We can sit here and keep circle-jerking on the same old goddamn concepts we've been going over for well over a decade now, or we can actually start making goddamn progress.

Hit points in 3.5 are shit. You know this, I know this, we all know this. Fixing hit points so that first-level characters aren't made of glass and moving to static hit point progressions seems a goddamn gimme at this point. When talking about dicking around with damage dealt by effects in 3.5, we have two choices: pretend that we're talking about bog-standard hit points rules, or try to acknowledge changes that pretty much everyone agrees are a good idea.

My initial question was not in the spirit of "if everything else stays the same, is this concept bad." It was in the spirit of "in what context could this idea work, if it can be made to work at all, and is the context in which it would work best a good context that is worth working towards."
But if you're thinking of changing hit points to make mostly static damage 'work' you're really backwards.
I try things. Sometimes they work, sometimes they require changing other shit.
Perhaps you can explain what benefit you think 40+2d6 damage has over '45 damage'.
First off, I'm going to change your target number to "47." Because that is the 50% mark on 2d6.
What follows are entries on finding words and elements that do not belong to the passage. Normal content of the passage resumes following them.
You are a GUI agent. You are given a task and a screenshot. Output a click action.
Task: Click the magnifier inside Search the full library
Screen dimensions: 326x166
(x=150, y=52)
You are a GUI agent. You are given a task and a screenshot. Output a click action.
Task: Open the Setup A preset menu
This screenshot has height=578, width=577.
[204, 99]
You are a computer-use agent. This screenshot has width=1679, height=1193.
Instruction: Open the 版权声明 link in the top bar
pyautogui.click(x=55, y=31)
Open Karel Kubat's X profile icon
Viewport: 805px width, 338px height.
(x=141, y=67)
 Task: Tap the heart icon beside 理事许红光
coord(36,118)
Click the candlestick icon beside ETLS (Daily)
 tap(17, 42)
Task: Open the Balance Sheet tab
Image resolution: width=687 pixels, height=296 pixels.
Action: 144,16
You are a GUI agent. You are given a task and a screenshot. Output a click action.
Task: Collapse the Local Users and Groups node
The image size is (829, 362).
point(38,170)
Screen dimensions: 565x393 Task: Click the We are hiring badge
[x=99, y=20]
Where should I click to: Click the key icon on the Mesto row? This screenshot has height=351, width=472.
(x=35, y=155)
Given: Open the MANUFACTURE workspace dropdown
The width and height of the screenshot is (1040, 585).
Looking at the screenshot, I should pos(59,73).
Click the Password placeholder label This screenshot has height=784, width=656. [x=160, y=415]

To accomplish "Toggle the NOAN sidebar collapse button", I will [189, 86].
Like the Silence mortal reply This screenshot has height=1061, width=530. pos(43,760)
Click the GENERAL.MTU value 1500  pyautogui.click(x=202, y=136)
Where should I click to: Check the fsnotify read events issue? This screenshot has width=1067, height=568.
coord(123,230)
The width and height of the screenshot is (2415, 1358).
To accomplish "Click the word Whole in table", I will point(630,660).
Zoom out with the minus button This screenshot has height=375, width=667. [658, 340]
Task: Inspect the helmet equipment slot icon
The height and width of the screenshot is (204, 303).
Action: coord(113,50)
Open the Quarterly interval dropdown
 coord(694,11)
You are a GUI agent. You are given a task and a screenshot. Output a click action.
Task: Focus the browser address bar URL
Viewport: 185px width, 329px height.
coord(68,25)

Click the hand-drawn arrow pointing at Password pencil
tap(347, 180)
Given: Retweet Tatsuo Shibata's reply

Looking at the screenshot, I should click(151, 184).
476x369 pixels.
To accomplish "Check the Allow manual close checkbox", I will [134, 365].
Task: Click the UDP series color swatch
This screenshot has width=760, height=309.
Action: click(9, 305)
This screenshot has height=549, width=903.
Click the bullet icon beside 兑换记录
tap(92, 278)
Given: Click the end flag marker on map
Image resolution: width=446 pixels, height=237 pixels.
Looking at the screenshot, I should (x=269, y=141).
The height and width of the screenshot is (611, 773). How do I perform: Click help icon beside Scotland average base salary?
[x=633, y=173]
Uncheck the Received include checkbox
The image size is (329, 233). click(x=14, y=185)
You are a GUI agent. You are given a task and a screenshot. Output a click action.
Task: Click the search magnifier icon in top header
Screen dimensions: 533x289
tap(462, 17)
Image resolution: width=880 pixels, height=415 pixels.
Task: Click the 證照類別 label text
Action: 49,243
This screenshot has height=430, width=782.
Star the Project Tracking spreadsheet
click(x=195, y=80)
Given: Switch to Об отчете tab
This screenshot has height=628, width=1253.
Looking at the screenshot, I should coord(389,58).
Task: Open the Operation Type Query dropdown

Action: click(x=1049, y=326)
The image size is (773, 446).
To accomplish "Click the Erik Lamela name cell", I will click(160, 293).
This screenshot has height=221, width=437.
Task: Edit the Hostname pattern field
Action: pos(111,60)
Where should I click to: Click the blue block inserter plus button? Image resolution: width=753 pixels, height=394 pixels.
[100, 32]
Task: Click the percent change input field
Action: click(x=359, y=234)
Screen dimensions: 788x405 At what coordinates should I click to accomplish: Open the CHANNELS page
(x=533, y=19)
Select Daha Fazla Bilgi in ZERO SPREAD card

So if you are hitting a dude with 47 hp with a thing that does 40+2d6, you have a ~50% chance of dropping him and a ~50% chance of not (obviously those percentages aren't exactly because normal distribution, but you get the idea). That is valuable IMO.
Spoiler alert, we had come up with non HP systems in 2008. Also, while you are at it......... Literally no part of this thread was about getting rid of HP until right now when you realized everything said before especially by you, was fucking stupid.